Para o governador paulista, os números atuais já indicam uma tendência clara no cenário político nacional. "Observe que já houve o cruzamento de linhas e a tendência que a gente vai ver é um derretimento gradual do Lula, um crescimento gradual do Flávio", declarou Tarcísio, reforçando sua convicção. "Tenho certeza que o Flávio será o próximo presidente da República do Brasil. E olhe lá se essa eleição não terminar no primeiro turno", disse, expressando grande otimismo em relação ao desempenho do senador.
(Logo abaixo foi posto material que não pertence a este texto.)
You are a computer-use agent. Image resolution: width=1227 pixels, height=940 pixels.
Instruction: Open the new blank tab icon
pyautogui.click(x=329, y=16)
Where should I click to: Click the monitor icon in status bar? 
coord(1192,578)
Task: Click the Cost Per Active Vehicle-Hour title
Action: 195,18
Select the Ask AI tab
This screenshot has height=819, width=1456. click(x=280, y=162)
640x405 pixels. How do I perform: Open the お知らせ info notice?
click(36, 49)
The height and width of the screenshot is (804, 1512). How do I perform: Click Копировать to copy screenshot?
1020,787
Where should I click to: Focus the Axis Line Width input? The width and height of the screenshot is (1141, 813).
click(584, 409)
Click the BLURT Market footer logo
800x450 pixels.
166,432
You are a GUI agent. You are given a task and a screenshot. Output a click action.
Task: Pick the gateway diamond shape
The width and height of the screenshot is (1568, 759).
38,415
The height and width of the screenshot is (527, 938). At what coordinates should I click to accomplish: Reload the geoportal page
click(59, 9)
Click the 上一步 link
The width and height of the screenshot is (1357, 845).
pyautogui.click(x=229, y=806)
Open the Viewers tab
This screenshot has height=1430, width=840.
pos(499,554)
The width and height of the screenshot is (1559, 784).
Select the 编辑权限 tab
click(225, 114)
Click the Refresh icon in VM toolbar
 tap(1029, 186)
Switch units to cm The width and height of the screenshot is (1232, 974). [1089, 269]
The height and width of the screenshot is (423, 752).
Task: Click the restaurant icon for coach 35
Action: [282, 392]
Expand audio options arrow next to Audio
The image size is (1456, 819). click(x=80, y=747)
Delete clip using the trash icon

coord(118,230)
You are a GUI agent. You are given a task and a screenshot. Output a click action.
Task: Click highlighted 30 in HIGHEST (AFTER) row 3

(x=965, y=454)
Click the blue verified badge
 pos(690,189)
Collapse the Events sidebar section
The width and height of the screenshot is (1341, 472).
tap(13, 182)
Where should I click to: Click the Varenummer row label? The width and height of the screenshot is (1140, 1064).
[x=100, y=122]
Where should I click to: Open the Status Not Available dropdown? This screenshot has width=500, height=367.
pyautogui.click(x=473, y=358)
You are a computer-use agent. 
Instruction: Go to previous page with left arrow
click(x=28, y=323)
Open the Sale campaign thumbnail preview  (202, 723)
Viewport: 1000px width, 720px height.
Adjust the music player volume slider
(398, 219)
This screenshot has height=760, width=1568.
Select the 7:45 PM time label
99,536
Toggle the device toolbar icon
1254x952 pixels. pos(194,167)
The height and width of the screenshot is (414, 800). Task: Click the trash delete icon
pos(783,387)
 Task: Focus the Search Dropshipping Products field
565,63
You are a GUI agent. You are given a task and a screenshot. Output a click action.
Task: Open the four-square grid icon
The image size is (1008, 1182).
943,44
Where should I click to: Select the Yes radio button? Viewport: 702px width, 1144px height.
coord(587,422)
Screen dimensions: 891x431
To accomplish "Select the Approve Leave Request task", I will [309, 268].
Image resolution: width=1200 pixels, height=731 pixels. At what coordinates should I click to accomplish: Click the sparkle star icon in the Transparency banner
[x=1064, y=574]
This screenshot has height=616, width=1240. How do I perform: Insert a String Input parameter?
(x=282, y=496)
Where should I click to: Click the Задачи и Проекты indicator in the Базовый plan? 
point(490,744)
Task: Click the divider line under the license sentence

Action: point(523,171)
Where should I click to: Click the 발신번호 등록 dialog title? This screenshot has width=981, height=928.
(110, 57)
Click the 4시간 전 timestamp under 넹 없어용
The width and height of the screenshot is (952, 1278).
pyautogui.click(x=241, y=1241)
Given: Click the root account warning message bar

Além de comentar o cenário eleitoral, Tarcísio de Freitas aproveitou a ocasião para criticar abertamente a decisão do ministro Alexandre de Moraes, do Supremo Tribunal Federal (STF), de abrir um inquérito para investigar Flávio Bolsonaro por suposta calúnia contra o presidente Lula. A representação que originou a investigação alega que o senador publicou uma montagem associando Nicolás Maduro a Lula, com a mensagem de que Lula "será delatado", e vinculou isso ao "fim do Foro de São Paulo", com acusações de ligação a tráfico de drogas e armas, lavagem de dinheiro e apoio a terroristas e ditaduras.

O governador defendeu que críticas políticas devem ser protegidas pela liberdade de expressão e não podem ser alvo de sanções ou coação judicial. "Crítica política não pode ser também objeto de sanção, não pode ser objeto de coação. Porque senão você tira a liberdade de expressão", argumentou Tarcísio de Freitas. Ele ponderou que, caso se abrissem inquéritos para todas as calúnias recebidas diariamente, a Justiça estaria sobrecarregada, reforçando sua visão de que a ação contra Flávio Bolsonaro seria um excesso.